Gibt es noch etwas, das Sie teilen möchten?

Wenn ich an einen Prozess wie Nature on the Board denke, erscheint mir die Offenheit für das, was entsteht, entscheidend. Eine der Pathologien der dominanten westlichen Seinsweise, die sich so normalisiert hat, ist diese Besessenheit von Kontrolle und Beherrschung. Eine meiner großen Erkenntnisse aus dem Zusammenleben mit anderen ist, dass sie mich überraschen, mich lehren, mir Wege des Seins und der Beziehung, des Denkens und Fühlens und Handelns vorstellen, die ich mir nicht vorgestellt hatte. Die Natur in ein Gespräch oder in die Gestaltung der Institution einzubringen bedeutet dann, dass die Natur oder das Übermenschliche einen wirklichen Einfluss auf das Gespräch und die institutionelle Form haben kann. Das mag beängstigend oder bedrohlich erscheinen, aber für mich ist es eine solche Erleichterung. Einer der vielen Namen, die dieser Ära gegeben wurden, ist das Eremozän – das Zeitalter der Einsamkeit. Die Menschen in unserer Kultur haben sich so lange von uns selbst abgeschnitten, oder es versuchten, weil wir uns vielleicht eingebildet hatten, dass Trennung und Beherrschung die Wege zu Erfolg und Sicherheit seien. Sie sind nicht nur die Wege zur Gewalt und zur Zerstörung der Lebensgrundlagen; sie sind auch Wege zu einer tiefen Entfremdung von dieser, unserer irdischen Heimat. Das Wiederöffnen der Tür mag also wie Entblößung erscheinen, aber ich erlebe es als Freundschaft und Heimkehr.

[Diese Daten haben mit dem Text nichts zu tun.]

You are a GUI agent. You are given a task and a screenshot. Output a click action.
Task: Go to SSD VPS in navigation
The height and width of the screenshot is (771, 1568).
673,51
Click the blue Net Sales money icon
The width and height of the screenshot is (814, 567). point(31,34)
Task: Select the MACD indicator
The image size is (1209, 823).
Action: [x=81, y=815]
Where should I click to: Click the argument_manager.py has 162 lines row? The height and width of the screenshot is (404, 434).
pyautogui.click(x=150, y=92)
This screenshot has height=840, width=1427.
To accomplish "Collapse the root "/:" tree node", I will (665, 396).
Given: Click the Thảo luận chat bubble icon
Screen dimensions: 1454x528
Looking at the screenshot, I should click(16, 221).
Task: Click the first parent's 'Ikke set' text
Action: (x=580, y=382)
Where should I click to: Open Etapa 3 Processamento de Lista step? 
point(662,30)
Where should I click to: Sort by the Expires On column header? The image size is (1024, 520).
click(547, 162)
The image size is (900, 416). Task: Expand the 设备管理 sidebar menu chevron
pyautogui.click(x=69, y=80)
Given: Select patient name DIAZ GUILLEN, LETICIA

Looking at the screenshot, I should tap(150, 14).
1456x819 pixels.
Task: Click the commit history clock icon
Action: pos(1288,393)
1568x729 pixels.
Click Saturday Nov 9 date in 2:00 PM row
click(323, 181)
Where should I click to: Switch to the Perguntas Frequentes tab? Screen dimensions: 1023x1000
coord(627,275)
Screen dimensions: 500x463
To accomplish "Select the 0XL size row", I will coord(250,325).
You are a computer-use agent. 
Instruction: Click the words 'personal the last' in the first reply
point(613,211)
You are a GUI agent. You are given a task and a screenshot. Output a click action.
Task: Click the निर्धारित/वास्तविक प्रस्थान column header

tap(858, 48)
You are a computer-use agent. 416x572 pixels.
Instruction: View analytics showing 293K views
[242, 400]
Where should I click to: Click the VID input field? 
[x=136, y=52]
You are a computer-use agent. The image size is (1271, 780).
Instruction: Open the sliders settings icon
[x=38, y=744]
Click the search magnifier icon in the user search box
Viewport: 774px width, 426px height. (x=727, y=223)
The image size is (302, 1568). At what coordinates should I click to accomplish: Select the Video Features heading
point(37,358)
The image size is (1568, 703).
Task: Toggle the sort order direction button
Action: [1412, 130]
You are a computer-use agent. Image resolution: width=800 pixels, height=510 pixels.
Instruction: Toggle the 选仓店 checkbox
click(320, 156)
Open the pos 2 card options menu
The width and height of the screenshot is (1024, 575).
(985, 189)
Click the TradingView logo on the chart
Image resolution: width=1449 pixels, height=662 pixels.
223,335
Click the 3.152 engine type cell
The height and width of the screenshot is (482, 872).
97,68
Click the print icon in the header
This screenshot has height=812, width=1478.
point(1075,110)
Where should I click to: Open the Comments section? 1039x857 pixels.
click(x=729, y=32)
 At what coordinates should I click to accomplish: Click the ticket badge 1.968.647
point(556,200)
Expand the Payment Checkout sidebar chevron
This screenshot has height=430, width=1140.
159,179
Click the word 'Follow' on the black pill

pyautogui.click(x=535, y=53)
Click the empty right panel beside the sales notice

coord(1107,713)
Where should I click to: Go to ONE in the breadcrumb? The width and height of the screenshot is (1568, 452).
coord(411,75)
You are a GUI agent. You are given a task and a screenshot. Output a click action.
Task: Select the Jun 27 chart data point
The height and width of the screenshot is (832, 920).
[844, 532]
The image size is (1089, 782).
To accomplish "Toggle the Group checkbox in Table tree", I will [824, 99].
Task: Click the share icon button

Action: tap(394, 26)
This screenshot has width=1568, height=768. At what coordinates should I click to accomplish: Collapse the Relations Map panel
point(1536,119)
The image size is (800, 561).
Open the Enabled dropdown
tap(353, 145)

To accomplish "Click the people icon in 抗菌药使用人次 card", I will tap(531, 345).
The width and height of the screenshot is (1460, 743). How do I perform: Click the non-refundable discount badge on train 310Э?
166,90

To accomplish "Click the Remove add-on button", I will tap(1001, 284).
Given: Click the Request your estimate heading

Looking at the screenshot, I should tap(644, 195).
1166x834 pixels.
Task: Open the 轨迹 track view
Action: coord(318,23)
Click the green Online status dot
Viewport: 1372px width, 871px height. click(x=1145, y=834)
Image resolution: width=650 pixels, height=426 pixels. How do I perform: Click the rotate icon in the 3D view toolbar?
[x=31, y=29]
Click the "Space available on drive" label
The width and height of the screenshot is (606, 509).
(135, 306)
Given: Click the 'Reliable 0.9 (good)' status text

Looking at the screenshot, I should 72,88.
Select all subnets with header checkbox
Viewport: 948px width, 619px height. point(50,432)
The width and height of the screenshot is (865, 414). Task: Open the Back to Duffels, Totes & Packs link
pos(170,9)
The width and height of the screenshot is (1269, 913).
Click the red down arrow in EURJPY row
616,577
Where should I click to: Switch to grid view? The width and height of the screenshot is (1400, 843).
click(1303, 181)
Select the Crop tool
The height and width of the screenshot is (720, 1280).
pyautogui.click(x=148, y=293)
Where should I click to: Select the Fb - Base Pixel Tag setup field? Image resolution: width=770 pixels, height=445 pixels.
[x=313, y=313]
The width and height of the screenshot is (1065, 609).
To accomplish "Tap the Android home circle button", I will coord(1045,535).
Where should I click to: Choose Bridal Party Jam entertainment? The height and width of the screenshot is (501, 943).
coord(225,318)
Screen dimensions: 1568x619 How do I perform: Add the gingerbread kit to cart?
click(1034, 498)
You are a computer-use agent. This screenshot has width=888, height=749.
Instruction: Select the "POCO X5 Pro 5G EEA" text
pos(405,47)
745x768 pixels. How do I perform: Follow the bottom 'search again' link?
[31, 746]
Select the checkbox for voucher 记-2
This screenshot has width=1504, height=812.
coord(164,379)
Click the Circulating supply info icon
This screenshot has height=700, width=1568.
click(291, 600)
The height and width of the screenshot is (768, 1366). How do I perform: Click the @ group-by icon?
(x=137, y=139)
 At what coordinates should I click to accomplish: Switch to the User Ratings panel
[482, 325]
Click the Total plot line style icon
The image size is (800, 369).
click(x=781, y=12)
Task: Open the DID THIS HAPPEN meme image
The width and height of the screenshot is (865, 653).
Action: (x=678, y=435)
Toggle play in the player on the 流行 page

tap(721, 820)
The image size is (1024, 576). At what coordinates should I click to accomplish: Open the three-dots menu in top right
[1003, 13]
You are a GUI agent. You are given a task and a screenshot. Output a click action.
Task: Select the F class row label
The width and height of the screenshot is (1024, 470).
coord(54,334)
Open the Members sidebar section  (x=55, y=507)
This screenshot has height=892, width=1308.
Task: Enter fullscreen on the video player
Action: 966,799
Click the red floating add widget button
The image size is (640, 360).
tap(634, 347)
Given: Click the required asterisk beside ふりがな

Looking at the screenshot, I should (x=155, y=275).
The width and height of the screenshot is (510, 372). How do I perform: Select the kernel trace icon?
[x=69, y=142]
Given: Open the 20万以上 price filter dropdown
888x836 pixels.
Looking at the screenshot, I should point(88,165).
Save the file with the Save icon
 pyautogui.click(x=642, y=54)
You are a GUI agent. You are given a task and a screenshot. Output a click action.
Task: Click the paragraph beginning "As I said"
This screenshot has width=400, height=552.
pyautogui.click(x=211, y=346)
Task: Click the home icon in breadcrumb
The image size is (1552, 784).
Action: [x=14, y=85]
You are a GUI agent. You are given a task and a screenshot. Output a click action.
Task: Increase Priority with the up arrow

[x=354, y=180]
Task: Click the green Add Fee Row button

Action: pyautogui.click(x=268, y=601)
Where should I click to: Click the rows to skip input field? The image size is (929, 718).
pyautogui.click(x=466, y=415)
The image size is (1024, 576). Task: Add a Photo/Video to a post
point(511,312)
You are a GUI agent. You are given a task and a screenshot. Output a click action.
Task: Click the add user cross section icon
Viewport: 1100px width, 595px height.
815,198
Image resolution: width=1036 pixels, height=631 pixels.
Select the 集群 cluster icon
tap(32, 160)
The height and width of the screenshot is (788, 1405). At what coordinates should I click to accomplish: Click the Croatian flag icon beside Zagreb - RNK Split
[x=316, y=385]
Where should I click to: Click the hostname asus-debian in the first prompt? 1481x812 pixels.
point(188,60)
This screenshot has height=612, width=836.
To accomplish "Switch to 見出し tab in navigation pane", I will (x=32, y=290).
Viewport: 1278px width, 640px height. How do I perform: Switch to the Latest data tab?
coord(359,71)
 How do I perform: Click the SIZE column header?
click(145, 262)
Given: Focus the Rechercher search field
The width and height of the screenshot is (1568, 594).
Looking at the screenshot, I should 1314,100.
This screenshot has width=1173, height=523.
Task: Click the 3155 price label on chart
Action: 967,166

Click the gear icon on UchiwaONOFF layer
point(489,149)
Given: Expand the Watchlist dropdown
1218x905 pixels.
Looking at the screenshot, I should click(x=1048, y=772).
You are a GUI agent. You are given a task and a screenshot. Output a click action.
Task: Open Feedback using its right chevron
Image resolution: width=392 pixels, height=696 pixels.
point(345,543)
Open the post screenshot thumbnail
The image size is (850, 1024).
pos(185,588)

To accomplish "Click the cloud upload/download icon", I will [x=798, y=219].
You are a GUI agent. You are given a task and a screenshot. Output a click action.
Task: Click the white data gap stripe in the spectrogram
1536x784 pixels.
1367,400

Auch von unserer Seite ist es gleichermaßen spannend und ein Privileg, dass sich Dany und ihr Team für unsere Arbeit interessieren. Ich vertraue darauf, dass es in den kommenden Jahren die Grundlagen für eine gründliche Antwort auf die Frage „Was hat sich eigentlich geändert?“ liefern wird.